Apple TV faces significant barriers to mainstream adoption, even for Apple

Unless Apple TV becomes more open, similar to Android, it will not disrupt the TV market the way the iPhone did the smartphone market.

Apple CEO Tim Cook attracted a lot of attention when he said that TV is "a market that we see, that has been left behind" in his interview with NBC anchor Brian Williams. However, the more important Steve Jobs-inspired Cook quote came later in the interview:

"Our whole role in life is to give you something you didn't know you wanted. And then once you get it, you can't imagine your life without it."

The statement leaves the viewer wondering how Apple can redesign the television experience to meet this standard.

The sheer volume of Android shipments limits the attractiveness of Apple devices as a sole distribution mobile end-point for television networks and content providers. This exists today as free Android or iOS apps restricted to registered cable or satellite TV users who stream the current seasons' content on the set-top box to the mobile device. While streaming to mobile devices is a convenience, it won’t move the "can’t imagine life without it" needle for Apple.

Apple TV was introduced at the same time as the iPhone. Apple is closing in on shipping a total of 300 million iPhones since that date. Apple regularly releases the number of iPhone units it ships; however, Apple TV shipments are not materially significant and have not been released.

Apple TV is a small device about the size of a can of tuna fish that lets users connect their home network and iTunes, Netflix, Amazon and other content networks to their high-definition televisions. It offers streaming from iPads, iPhones and Macs and provides streaming of purchases of television shows and movies. But iTunes, Netflix and Amazon are not a replacement for watching the television that consumers love the most for two reasons. Firstly, current news and sports are not available. Second, top TV shows are restricted to the previous season unless the network offers the current season for free. Clearly, plenty of people can still "imagine life without it."

To achieve growth and scale with Apple TV, Apple must somehow disrupt the television business in the same way that it disrupted the music business. One could argue that Apple tamed theft of music content with iTunes, but others might argue that the iPod encouraged the theft of music content. It is indisputable that Apple profited handsomely while the music labels lost money. As a result, it’s unlikely that the TV content creators and studios are going to ask Apple to disrupt the television business. When sitting at the negotiating table, TV content creators and studios must be very conscious of their losses from pirated content, only offering Apple and other streaming services less valuable content in lower demand by content pirates.

There has been a lot of open source-related innovation around television distribution by the developers of Google TV, Roku and Boxee. This is a very innovative segment. Anyone with Geek-Cred has had a computer tied into their home media center for at least a decade, all of them trying to make video content consumption more diverse and interesting and less expensive, which has produced an inspired group of developers who contribute as employees and as open source contributors to Google TV, Roku and Boxee.

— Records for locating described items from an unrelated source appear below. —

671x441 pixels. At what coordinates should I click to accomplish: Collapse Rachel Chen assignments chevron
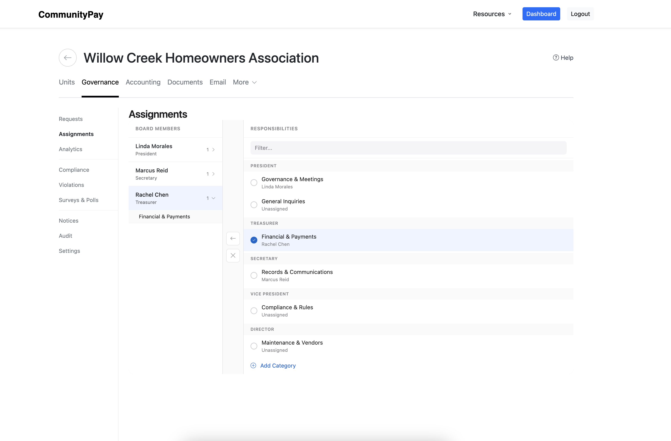(x=213, y=198)
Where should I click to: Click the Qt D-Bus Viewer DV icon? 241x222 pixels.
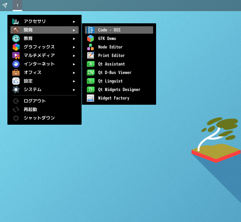click(x=90, y=73)
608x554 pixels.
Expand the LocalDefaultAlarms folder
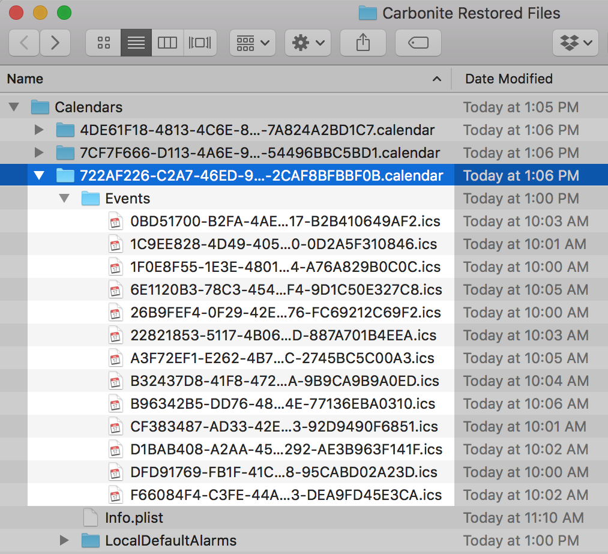pos(64,540)

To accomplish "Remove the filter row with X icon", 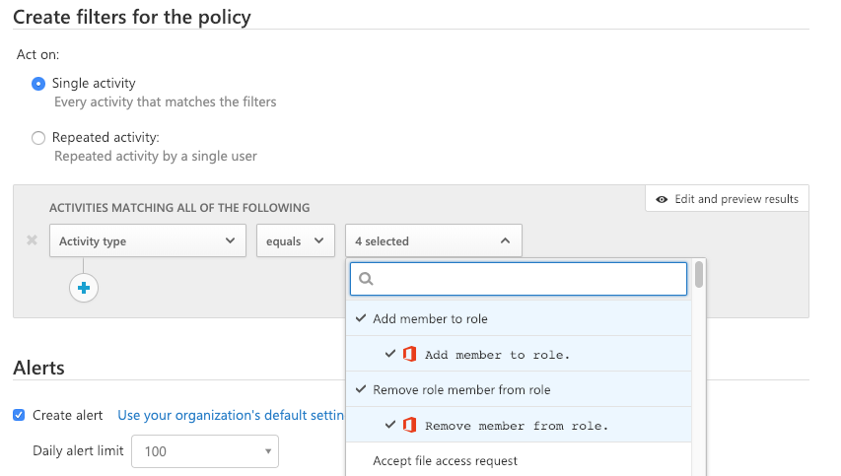I will pos(33,240).
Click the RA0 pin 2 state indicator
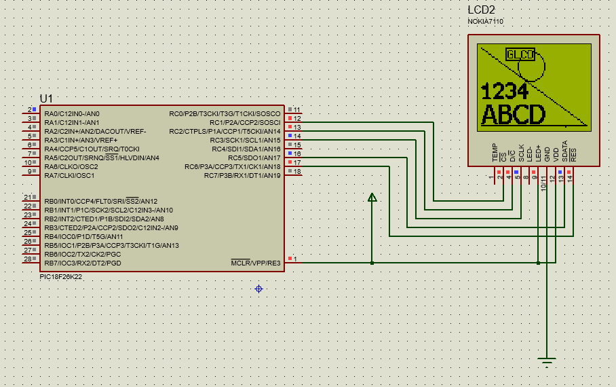This screenshot has height=387, width=616. click(34, 109)
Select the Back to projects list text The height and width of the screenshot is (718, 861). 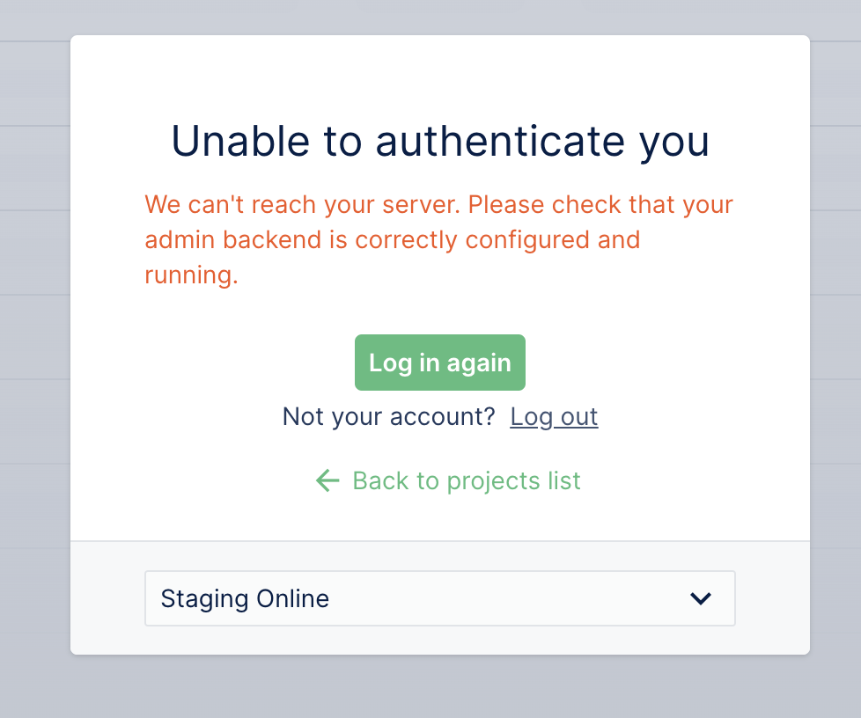(x=466, y=480)
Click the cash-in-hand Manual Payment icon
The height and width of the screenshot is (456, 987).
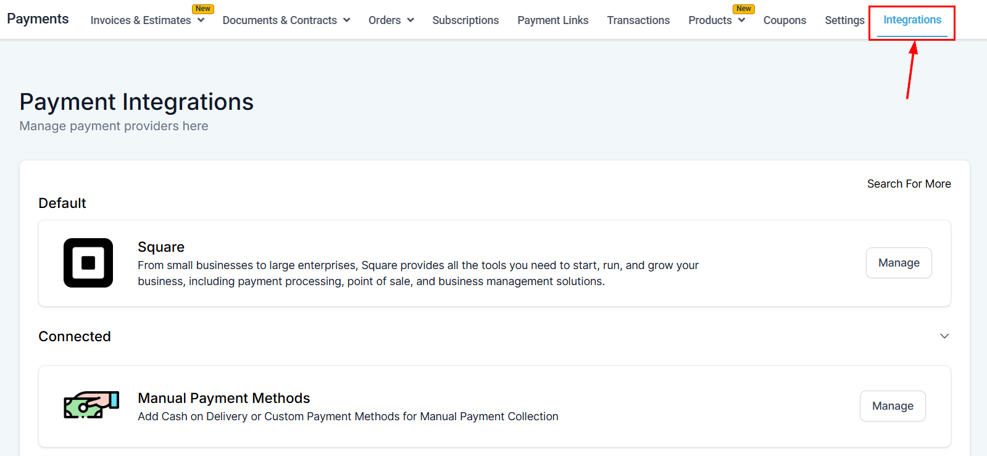(x=91, y=405)
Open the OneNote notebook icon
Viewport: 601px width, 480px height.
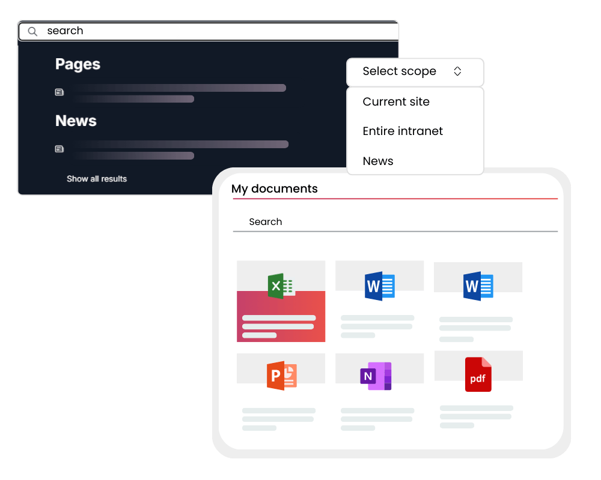point(376,376)
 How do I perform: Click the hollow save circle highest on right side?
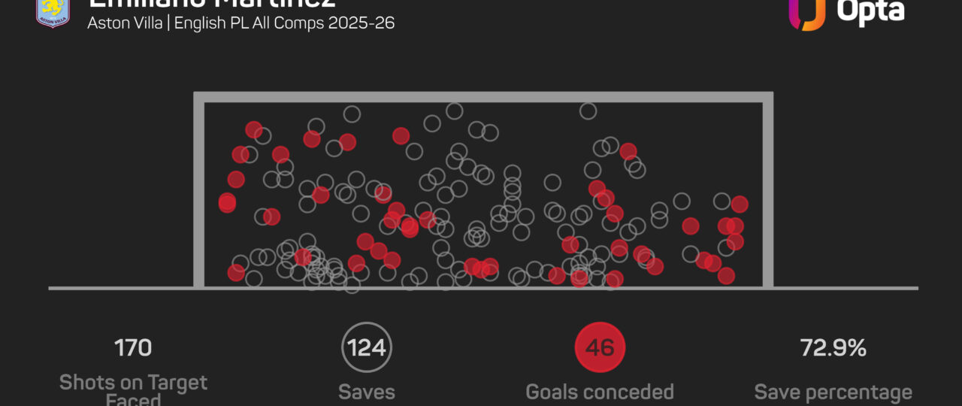coord(588,111)
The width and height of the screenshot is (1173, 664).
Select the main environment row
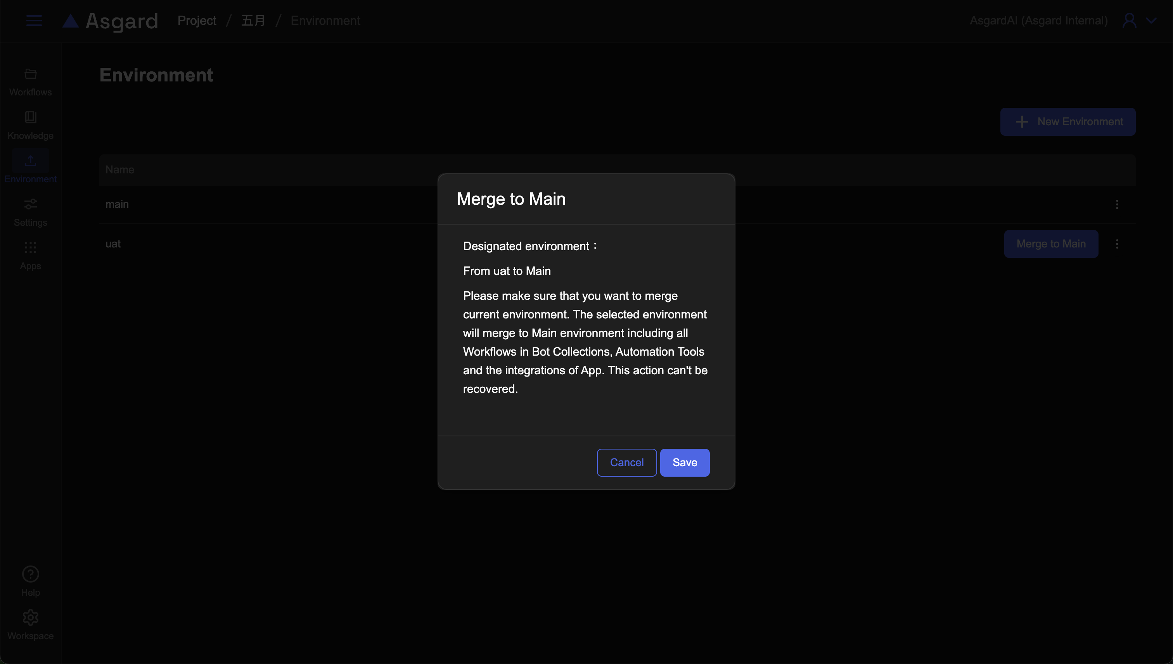coord(117,204)

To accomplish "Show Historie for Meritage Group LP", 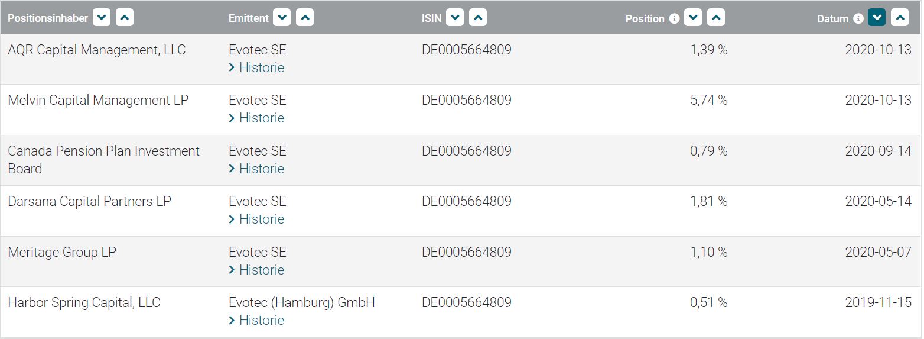I will (x=261, y=270).
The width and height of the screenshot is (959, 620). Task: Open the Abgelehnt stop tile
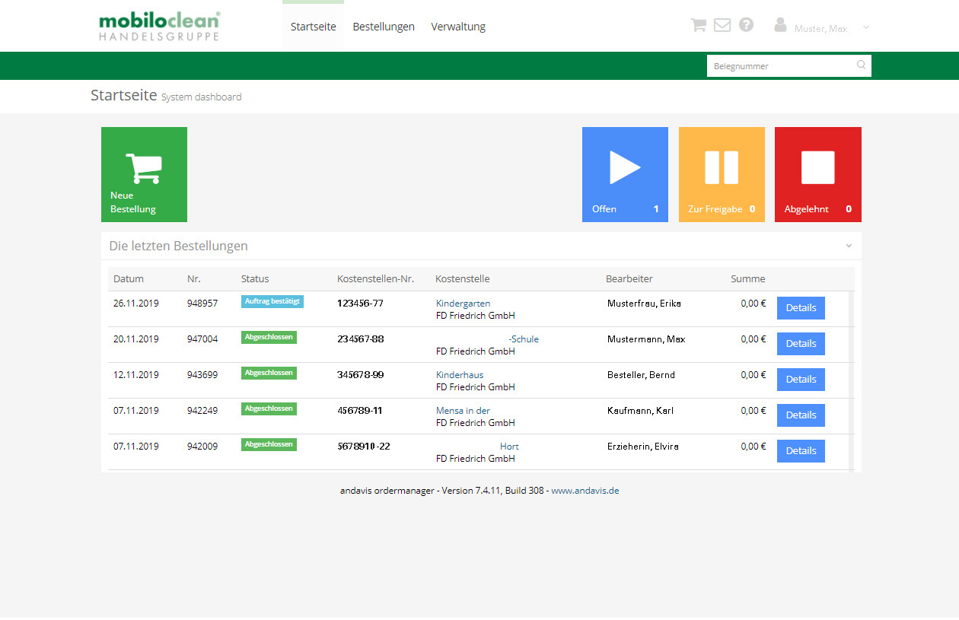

Google TV provides all the capability of the Apple TV except iTunes, with one important advantage: it connects between the user’s cable box and HD television and integrates the cable, streamed content and web experience while running Android apps. The potential to replace the coffee table drawer full of television and set-top box controllers with horrible user interfaces with intuitive Android Apps on smartphones and tablets is enticing and is demonstrated by the Sony NSZ-GS7 or Vizio Co-Star. Android Apps have great potential to add new forms of monetization to streamed television.

Google TV, Apple TV and Roku demonstrate a potential path to disruption, delivering new types of content through a marketplace for free and for fee content channels. A channel for innovative new, independently created content is an exciting new venue for the creative community that mixes the best of recorded and real-time video with the web. There are no forecasts yet that predict when this business will reach a scale that will force the cable and satellite television companies to take notice. The inflection point where this channel turns from being a farm league for undiscovered talent to distribution of the current season hits will occur when Google TV, Roku, Boxee and Apple TV demonstrate improved monetization compared to satellite and cable television distribution.

If consumers could buy just what they wanted from Apple, such as on-demand news, sports and the current seasons of their most loved television shows, eliminate all the channels they don’t want and cut monthly cable billings from $120 to $50, Apple would disrupt television and create another revenue growth phenomenon. But the content creators and studios are not unhappy with their current distribution and revenues.

So what can we expect from Apple? Maybe a "can’t imagine life without it" touchscreen HD television that is beautifully integrated behind Apple’s walled garden of homogeneous Apple devices while software developers, networks and content creators and studios experiment with more open technologies. Maybe Apple needs to open up to create its next "can’t imagine life without it" consumer experience.